The novels center around a band of old friends from Florida State University whose life never quite worked as they intended:

  • Lee Summerston, the main protagonist, an adjunct history professor at Layne State College struggling to make ends meet amid the Great Recession and a messy divorce.
  • Evelyn "Mac" McKinney, a bar manager who failed to make it as a music agent.
  • Danny Tucker, a police officer laid off from the force from budget cuts.
  • Hamish Lunley, a black guy adopted by a Scottish family with a struggling motorcycle shop.
  • Lincoln "Link" Baxter, a would-be politician whose career went down in flames, now stuck as a lawyer with few prospects.

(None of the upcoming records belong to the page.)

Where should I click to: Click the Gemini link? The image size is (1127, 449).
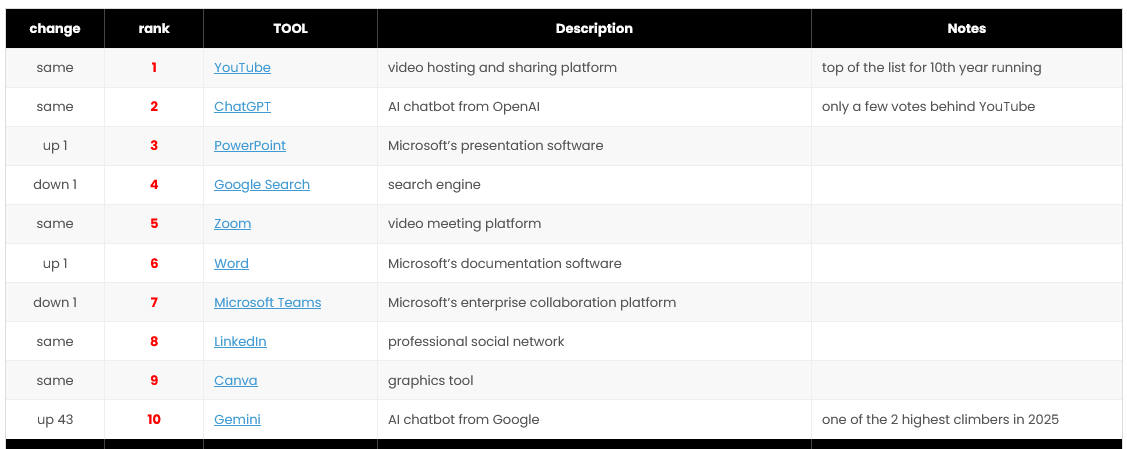pos(237,420)
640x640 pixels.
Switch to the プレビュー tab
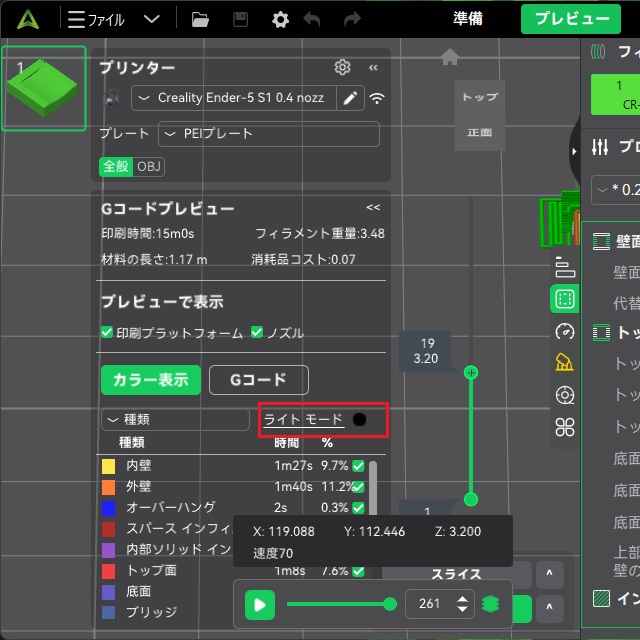pyautogui.click(x=571, y=19)
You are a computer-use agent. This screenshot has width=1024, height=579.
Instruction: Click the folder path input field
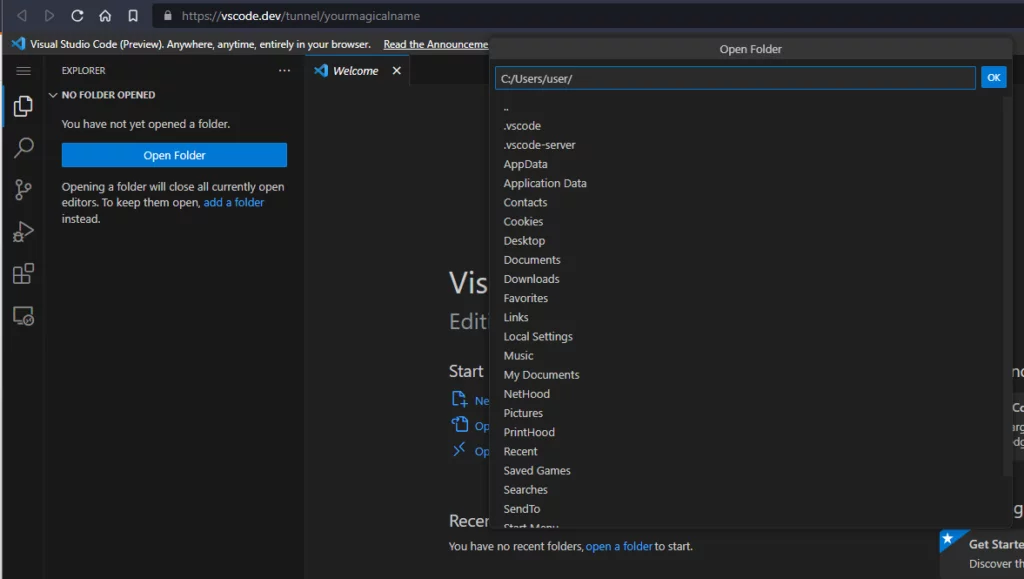(x=734, y=78)
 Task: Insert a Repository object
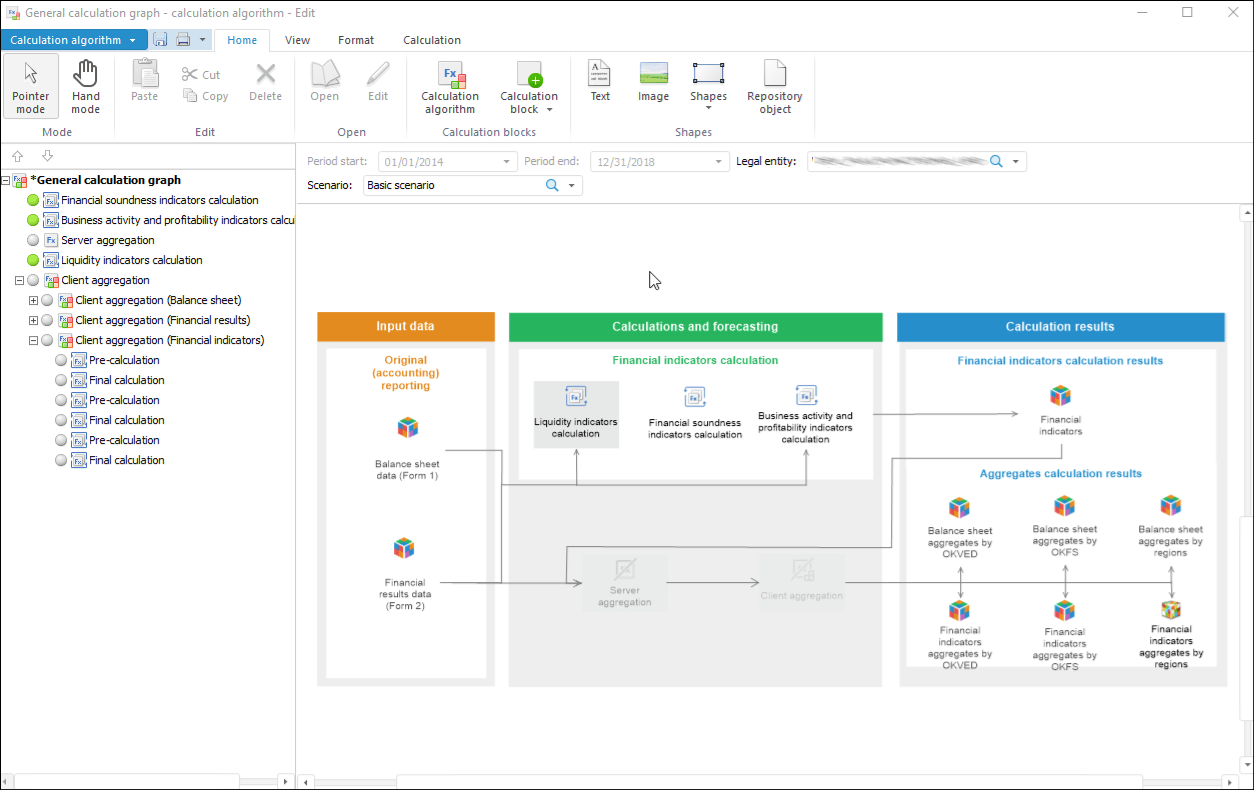coord(774,87)
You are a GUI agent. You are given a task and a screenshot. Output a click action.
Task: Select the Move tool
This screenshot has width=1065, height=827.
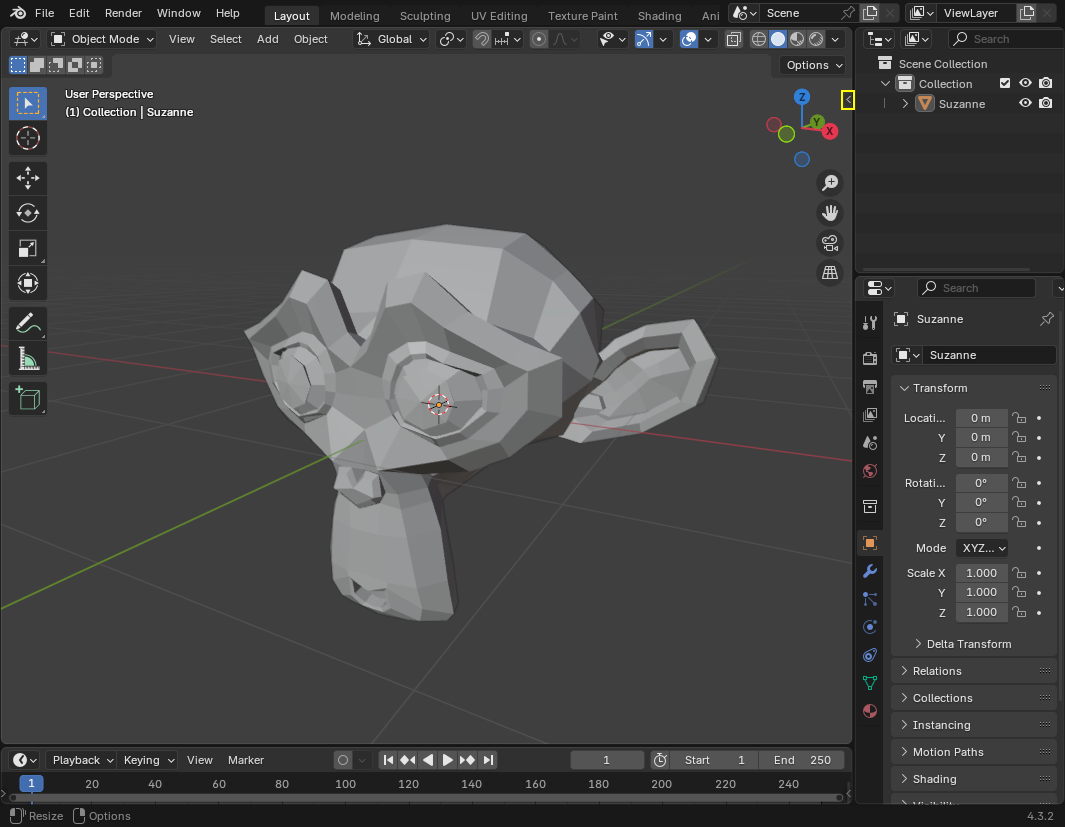tap(28, 179)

Though separated by geography they remained close, and Lee got them hooked on the Next Big Thing in video gaming, a mil-SF virtual reality multiplayer online action RPG called Mako Assault. Together as "the Renegades", they become the second team in the game's history to complete the final mission.

And then Lee gets a call from Dr. Jonathan Reiser, the game's lead dev, who reveals the truth behind Mako: The story is based on real life, it's a testbed for a system to train soldiers for a real war, and would the Renegades like to come with him and help further develop the program?

Books in the series:

  • Mako (2013)
  • Red Sky Dawning (2015)
  • At Circle's End (2016)

This novel series contains examples of the following tropes:

  • Ascended Fanboy: The entire team of sci-fi gamers become sci-fi warriors after Reiser reveals the truth behind Mako Assault. Incidentally, the other team that beat the game before them doesn't count: they were actually a squad of Auran military guys who played the game competitively in defiance of project rules.
  • Attempted Rape: Foreshadowed early on when the Aurans tell them that female Auran POWs often aren't treated well in Alec Masterson's custody. Mac's captor Captain Hourne tries to rape her, but fortunately the other Renegades hit the base right then and Lee kills him.
  • Big Bad: Alec Masterson, the Commandant of the Alystierian Imperial Guard and the next in line to the chancellorship.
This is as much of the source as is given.